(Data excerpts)
+++++
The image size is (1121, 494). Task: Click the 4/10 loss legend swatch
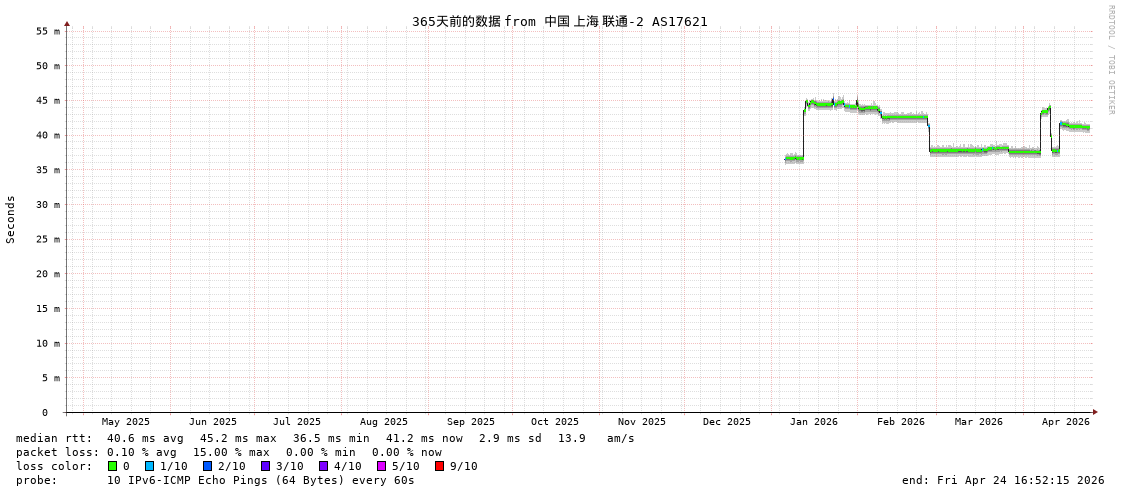(323, 466)
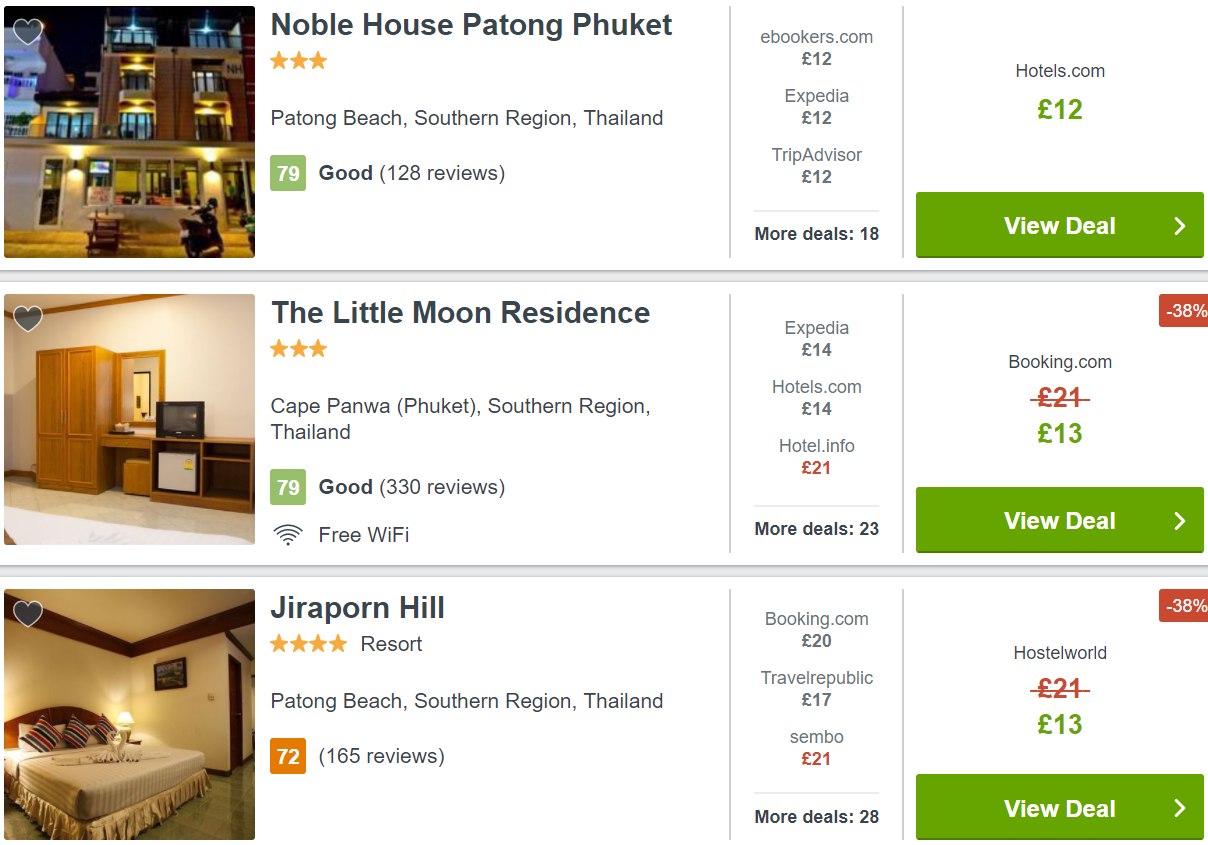This screenshot has width=1208, height=845.
Task: Click the -38% discount badge on Little Moon
Action: pos(1184,311)
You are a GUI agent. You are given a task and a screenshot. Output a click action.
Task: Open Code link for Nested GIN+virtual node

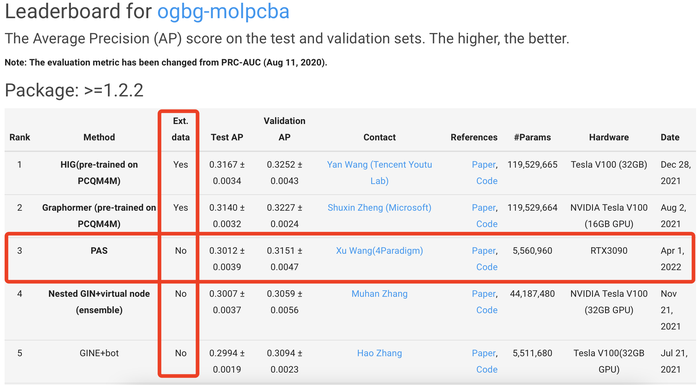pyautogui.click(x=487, y=310)
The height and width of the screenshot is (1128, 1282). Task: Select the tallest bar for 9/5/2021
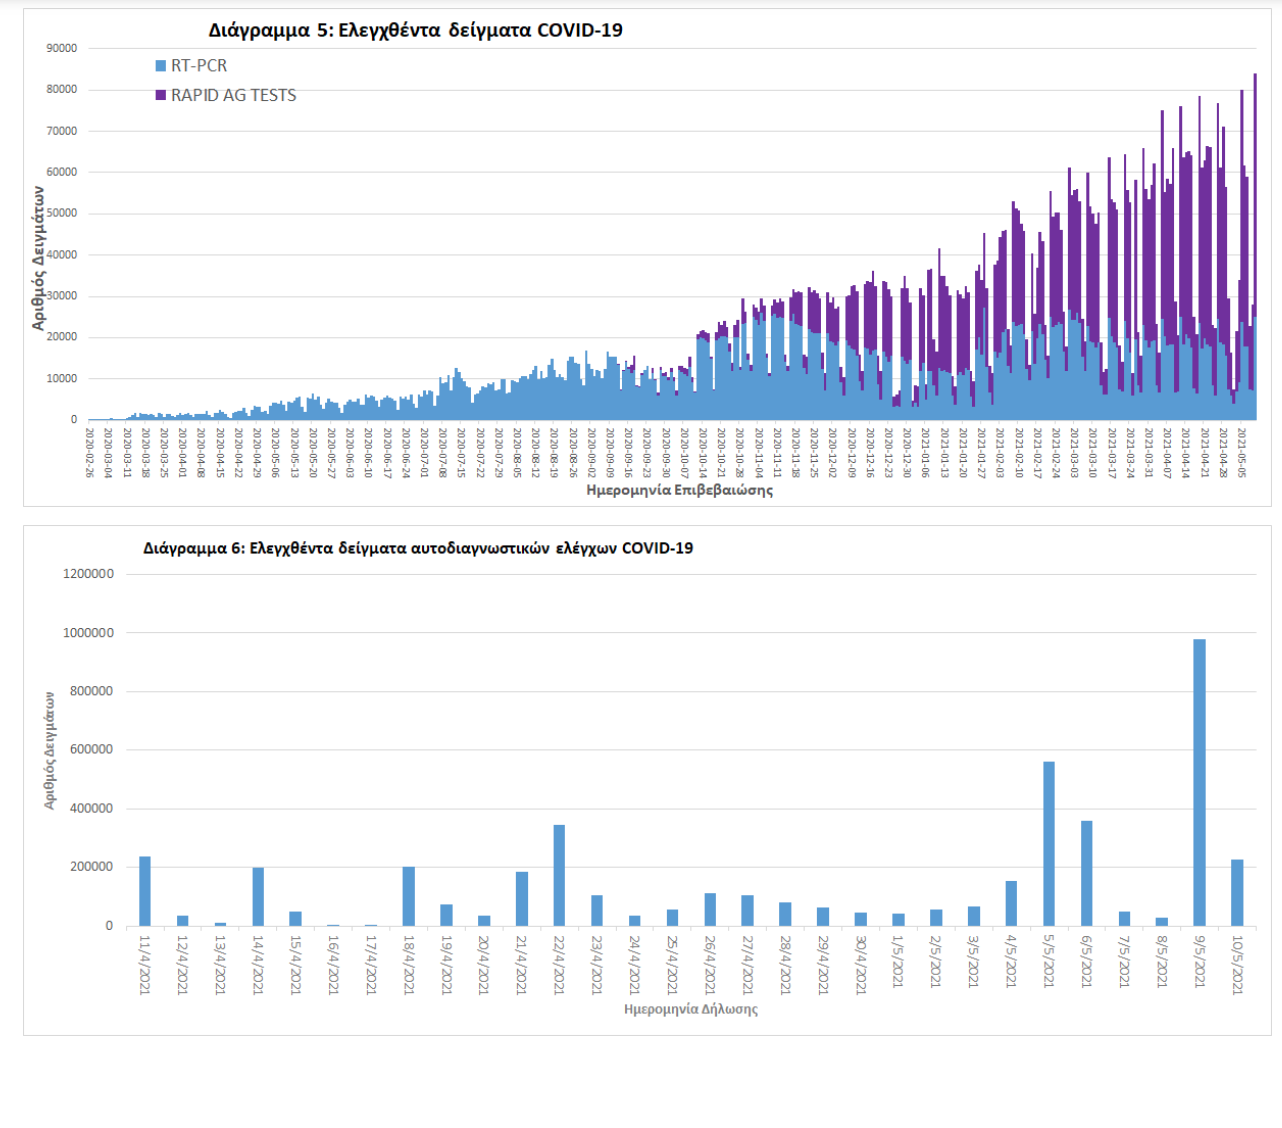(x=1199, y=782)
+++++
Task requirements. Excluding pictures, copy exactly the lines from the line containing "You are a GUI" through the last line of the data, inclusive.

Solution for this exercise.
You are a GUI agent. You are given a task and a screenshot. Output a click action.
Task: Open Code link for Nested GIN+virtual node

pyautogui.click(x=487, y=310)
The height and width of the screenshot is (1128, 1282). Task: Select the tallest bar for 9/5/2021
(x=1199, y=782)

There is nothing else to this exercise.